Future<String?> generateAiImage({
    required Recipe recipe,
  }) async {
    final apiKey = const String.fromEnvironment('CHAT_KEY');
    final url = 'https://api.openai.com/v1/images/generations';
    final headers = {
      'Content-Type': 'application/json',
      'Authorization': 'Bearer $apiKey',
    };
    final body = jsonEncode({
      'model': 'dall-e-3',
      'prompt': '${recipe.title} recipe image',
      'n': 1,
      'size': '1024x1024',
    });

    try {
      final response = await http.post(Uri.parse(url), headers: headers, body: body);
      if (response.statusCode == 200) {
        final responseData = jsonDecode(response.body);
        final imageUrl = responseData['data'][0]['url'];

        // Download the image
        final imageResponse = await http.get(Uri.parse(imageUrl));
        if (imageResponse.statusCode == 200) {
          String downloadUrl = '';

            final tempDir = await getTemporaryDirectory();
            final file = File('${tempDir.path}/generated_image.png');
            await file.writeAsBytes(imageResponse.bodyBytes);

            // Upload to Firebase Storage
            final storageRef = FirebaseStorage.instance.ref().child('generated_images/${recipe.recipeId}.png');
            final uploadTask = storageRef.putFile(file);

            final snapshot = await uploadTask.whenComplete(() => {});
            downloadUrl = await snapshot.ref.getDownloadURL();

          print('Image uploaded to Firebase Storage: $downloadUrl');

          return downloadUrl;
        } else {
          print('Failed to download image: ${imageResponse.body}');
          return null;
        }
      } else {
        print('Failed to generate image: ${response.body}');
        return null;
      }
    } catch (e) {
      print('Error: $e');
      return null;
    }
  }

Interestingly, the response from OpenAI also includes a revised_prompt property that describes the image generated. I’m not using this in the app but it could be useful for debugging or displaying to the user.
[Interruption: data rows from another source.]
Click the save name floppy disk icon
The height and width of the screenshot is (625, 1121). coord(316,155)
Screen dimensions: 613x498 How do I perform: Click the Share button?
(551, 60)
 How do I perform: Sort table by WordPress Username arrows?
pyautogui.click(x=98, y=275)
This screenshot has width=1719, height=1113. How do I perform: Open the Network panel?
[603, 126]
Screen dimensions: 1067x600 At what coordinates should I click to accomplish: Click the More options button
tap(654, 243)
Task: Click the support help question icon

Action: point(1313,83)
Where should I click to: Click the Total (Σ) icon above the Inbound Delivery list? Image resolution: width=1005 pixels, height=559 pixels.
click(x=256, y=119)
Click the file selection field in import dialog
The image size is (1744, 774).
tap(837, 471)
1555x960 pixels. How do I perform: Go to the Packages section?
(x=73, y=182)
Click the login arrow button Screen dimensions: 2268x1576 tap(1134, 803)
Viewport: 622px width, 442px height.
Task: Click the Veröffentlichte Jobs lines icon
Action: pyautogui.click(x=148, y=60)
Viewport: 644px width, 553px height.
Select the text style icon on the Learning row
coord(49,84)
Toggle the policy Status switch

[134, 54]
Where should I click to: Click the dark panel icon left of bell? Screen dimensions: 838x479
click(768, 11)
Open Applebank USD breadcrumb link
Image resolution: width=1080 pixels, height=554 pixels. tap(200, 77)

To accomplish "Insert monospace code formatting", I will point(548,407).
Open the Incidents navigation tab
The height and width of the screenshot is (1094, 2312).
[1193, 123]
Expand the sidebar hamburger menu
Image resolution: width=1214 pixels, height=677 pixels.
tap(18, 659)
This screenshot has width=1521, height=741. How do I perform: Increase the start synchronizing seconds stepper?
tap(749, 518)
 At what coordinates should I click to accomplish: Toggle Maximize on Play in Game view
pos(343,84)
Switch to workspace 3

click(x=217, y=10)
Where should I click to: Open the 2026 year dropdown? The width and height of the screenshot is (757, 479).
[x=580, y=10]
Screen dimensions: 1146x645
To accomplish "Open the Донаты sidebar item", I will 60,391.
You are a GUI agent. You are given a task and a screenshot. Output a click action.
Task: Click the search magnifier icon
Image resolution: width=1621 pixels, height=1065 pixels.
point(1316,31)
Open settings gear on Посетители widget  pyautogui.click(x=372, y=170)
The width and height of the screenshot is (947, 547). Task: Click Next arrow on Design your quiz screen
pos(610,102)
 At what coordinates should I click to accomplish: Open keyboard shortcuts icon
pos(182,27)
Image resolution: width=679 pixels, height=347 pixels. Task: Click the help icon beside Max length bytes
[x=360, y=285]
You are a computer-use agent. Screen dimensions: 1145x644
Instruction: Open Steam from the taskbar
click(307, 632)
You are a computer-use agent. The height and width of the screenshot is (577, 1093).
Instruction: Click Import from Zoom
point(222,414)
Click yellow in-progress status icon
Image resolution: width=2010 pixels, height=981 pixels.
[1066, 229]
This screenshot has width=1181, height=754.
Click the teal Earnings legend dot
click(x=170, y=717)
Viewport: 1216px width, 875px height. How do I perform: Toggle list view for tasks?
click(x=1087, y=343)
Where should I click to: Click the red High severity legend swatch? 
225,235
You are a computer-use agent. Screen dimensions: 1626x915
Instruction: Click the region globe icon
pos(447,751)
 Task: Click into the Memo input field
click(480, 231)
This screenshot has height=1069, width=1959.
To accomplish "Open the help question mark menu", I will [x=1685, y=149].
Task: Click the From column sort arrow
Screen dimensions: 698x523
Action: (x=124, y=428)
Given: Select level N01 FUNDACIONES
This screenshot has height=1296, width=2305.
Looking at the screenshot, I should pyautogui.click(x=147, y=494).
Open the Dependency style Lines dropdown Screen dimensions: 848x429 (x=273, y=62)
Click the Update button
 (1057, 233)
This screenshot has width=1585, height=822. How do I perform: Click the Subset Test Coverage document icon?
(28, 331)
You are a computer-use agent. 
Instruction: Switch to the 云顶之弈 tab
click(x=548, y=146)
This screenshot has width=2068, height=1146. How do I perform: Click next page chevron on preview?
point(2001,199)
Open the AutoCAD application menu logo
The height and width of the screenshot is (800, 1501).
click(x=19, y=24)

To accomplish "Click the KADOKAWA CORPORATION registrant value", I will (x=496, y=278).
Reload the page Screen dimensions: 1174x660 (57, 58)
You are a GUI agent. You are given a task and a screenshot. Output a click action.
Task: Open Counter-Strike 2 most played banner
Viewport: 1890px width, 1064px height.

We can update the function above to return a record with the image URL and the revised prompt:

 Future<(String, String)?> generateAiImage({
    required Recipe recipe,
  }) async {
    final apiKey = const String.fromEnvironment('CHAT_KEY');
    final url = 'https://api.openai.com/v1/images/generations';
    final headers = {
      'Content-Type': 'application/json',
      'Authorization': 'Bearer $apiKey',
    };
    final body = jsonEncode({
      'model': 'dall-e-3',
      'prompt': '${recipe.title} recipe image',
      'n': 1,
      'size': '1024x1024',
    });

    try {
      final response = await http.post(Uri.parse(url), headers: headers, body: body);
      if (response.statusCode == 200) {
        final responseData = jsonDecode(response.body);
        final imageUrl = responseData['data'][0]['url'];
        String revisedPrompt = responseData['data'][0]['revised_prompt'];

        // Download the image
        final imageResponse = await http.get(Uri.parse(imageUrl));
        if (imageResponse.statusCode == 200) {
          String downloadUrl = '';

            final tempDir = await getTemporaryDirectory();
            final file = File('${tempDir.path}/generated_image.png');
            await file.writeAsBytes(imageResponse.bodyBytes);

            // Upload to Firebase Storage
            final storageRef = FirebaseStorage.instance.ref().child('generated_images/${recipe.recipeId}.png');
            final uploadTask = storageRef.putFile(file);

            final snapshot = await uploadTask.whenComplete(() => {});
            downloadUrl = await snapshot.ref.getDownloadURL();

          print('Image uploaded to Firebase Storage: $downloadUrl');

          return (downloadUrl, revisedPrompt);
        } else {
          print('Failed to download image: ${imageResponse.body}');
          return null;
        }
      } else {
        print('Failed to generate image: ${response.body}');
        return null;
      }
    } catch (e) {
      print('Error: $e');
      return null;
    }
  }

I initially wanted to generate the images using Google’s Vertex AI but the Imagen models are locked behind an access form. When they become publicly available, I will most likely migrate away from OpenAI. There is now a flutter_vertexai package that lets you directly interact with Google’s generative AI models from your Flutter applications and it makes everything a lot simpler for apps already using Firebase.